▸ Work to be completed:
Lay out the rows below as a Markdown table with the columns "No." and "Text". Cover the stretch from the line containing "This screenshot has height=1219, width=2041." through the end of the rows, with one numbered line per table row and blank lines left out.
*** Input records
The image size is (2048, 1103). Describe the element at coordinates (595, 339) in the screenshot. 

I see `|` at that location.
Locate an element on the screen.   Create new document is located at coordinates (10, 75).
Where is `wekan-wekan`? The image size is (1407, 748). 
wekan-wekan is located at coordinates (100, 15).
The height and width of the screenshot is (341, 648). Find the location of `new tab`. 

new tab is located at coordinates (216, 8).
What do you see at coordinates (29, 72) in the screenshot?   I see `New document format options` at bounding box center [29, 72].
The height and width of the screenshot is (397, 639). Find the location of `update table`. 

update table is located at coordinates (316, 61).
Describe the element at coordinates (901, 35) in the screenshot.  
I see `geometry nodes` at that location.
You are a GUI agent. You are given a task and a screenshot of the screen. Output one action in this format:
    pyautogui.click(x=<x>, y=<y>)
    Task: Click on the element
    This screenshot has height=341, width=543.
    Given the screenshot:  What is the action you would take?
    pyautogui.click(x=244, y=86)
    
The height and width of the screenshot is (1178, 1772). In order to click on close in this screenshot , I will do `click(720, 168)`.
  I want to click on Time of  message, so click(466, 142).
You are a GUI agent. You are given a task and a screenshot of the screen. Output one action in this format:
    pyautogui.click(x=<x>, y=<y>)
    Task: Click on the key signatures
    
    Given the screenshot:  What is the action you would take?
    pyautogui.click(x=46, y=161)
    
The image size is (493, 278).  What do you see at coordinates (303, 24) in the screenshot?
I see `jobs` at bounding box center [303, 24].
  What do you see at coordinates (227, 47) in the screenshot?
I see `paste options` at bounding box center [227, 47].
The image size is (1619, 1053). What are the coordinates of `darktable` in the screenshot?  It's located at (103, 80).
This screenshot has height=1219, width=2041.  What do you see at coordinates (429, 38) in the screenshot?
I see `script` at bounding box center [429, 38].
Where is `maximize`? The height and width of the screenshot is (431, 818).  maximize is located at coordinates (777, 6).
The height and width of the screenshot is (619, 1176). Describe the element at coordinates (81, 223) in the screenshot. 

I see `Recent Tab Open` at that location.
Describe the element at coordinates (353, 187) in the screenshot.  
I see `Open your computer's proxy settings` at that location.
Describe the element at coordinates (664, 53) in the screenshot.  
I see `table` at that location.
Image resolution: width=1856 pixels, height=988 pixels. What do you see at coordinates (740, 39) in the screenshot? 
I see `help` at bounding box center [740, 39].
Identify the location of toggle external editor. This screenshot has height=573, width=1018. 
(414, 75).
******
▸ Task output:
| No. | Text |
|---|---|
| 1 | This screenshot has height=1219, width=2041.  What do you see at coordinates (429, 38) in the screenshot? |
| 2 | I see `script` at bounding box center [429, 38]. |
| 3 | Where is `maximize`? The height and width of the screenshot is (431, 818).  maximize is located at coordinates (777, 6). |
| 4 | The height and width of the screenshot is (619, 1176). Describe the element at coordinates (81, 223) in the screenshot.  |
| 5 | I see `Recent Tab Open` at that location. |
| 6 | Describe the element at coordinates (353, 187) in the screenshot.   |
| 7 | I see `Open your computer's proxy settings` at that location. |
| 8 | Describe the element at coordinates (664, 53) in the screenshot.   |
| 9 | I see `table` at that location. |
| 10 | Image resolution: width=1856 pixels, height=988 pixels. What do you see at coordinates (740, 39) in the screenshot?  |
| 11 | I see `help` at bounding box center [740, 39]. |
| 12 | Identify the location of toggle external editor. This screenshot has height=573, width=1018.  |
| 13 | (414, 75). |